-- Start --

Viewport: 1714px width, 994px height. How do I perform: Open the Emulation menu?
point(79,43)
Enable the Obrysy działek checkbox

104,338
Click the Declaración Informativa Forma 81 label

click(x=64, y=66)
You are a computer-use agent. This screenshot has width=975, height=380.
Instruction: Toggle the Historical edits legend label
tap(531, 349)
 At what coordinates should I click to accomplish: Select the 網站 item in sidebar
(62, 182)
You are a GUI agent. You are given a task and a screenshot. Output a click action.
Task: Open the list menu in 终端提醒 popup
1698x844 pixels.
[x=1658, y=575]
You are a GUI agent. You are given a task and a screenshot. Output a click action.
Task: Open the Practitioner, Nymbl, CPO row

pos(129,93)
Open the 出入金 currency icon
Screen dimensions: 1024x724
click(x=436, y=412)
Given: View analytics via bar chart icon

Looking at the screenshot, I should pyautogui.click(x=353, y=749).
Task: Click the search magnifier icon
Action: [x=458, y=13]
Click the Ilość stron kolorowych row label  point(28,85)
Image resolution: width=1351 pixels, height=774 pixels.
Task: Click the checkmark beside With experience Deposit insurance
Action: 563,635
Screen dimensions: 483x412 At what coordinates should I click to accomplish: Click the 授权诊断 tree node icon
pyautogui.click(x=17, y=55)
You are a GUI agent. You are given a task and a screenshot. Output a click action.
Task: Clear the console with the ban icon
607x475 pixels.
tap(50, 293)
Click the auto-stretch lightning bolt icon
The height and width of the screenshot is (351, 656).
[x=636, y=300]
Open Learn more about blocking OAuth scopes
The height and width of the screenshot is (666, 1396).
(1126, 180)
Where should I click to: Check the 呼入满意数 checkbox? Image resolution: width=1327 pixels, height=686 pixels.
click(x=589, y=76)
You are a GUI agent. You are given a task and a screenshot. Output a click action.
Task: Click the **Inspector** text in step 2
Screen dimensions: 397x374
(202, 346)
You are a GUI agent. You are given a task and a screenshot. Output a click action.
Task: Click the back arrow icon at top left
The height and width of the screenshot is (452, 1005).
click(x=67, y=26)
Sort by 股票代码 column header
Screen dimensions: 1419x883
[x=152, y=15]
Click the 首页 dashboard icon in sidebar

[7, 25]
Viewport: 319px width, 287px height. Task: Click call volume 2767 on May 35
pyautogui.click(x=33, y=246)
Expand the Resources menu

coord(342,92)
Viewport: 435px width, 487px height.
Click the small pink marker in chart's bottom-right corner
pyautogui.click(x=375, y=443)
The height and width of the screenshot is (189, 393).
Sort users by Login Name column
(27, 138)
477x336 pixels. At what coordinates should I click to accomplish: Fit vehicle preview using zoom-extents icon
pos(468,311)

-- End --

[STATED GOAL] Can you write out again, unchanged, the part of the items above that opens with the line containing "You are a computer-use" and closes with the line containing "tap(50, 293)", including both of those lines?

[REPLY TO THE TASK]
You are a computer-use agent. This screenshot has width=975, height=380.
Instruction: Toggle the Historical edits legend label
tap(531, 349)
 At what coordinates should I click to accomplish: Select the 網站 item in sidebar
(62, 182)
You are a GUI agent. You are given a task and a screenshot. Output a click action.
Task: Open the list menu in 终端提醒 popup
1698x844 pixels.
[x=1658, y=575]
You are a GUI agent. You are given a task and a screenshot. Output a click action.
Task: Open the Practitioner, Nymbl, CPO row

pos(129,93)
Open the 出入金 currency icon
Screen dimensions: 1024x724
click(x=436, y=412)
Given: View analytics via bar chart icon

Looking at the screenshot, I should pyautogui.click(x=353, y=749).
Task: Click the search magnifier icon
Action: [x=458, y=13]
Click the Ilość stron kolorowych row label  point(28,85)
Image resolution: width=1351 pixels, height=774 pixels.
Task: Click the checkmark beside With experience Deposit insurance
Action: 563,635
Screen dimensions: 483x412 At what coordinates should I click to accomplish: Click the 授权诊断 tree node icon
pyautogui.click(x=17, y=55)
You are a GUI agent. You are given a task and a screenshot. Output a click action.
Task: Clear the console with the ban icon
607x475 pixels.
tap(50, 293)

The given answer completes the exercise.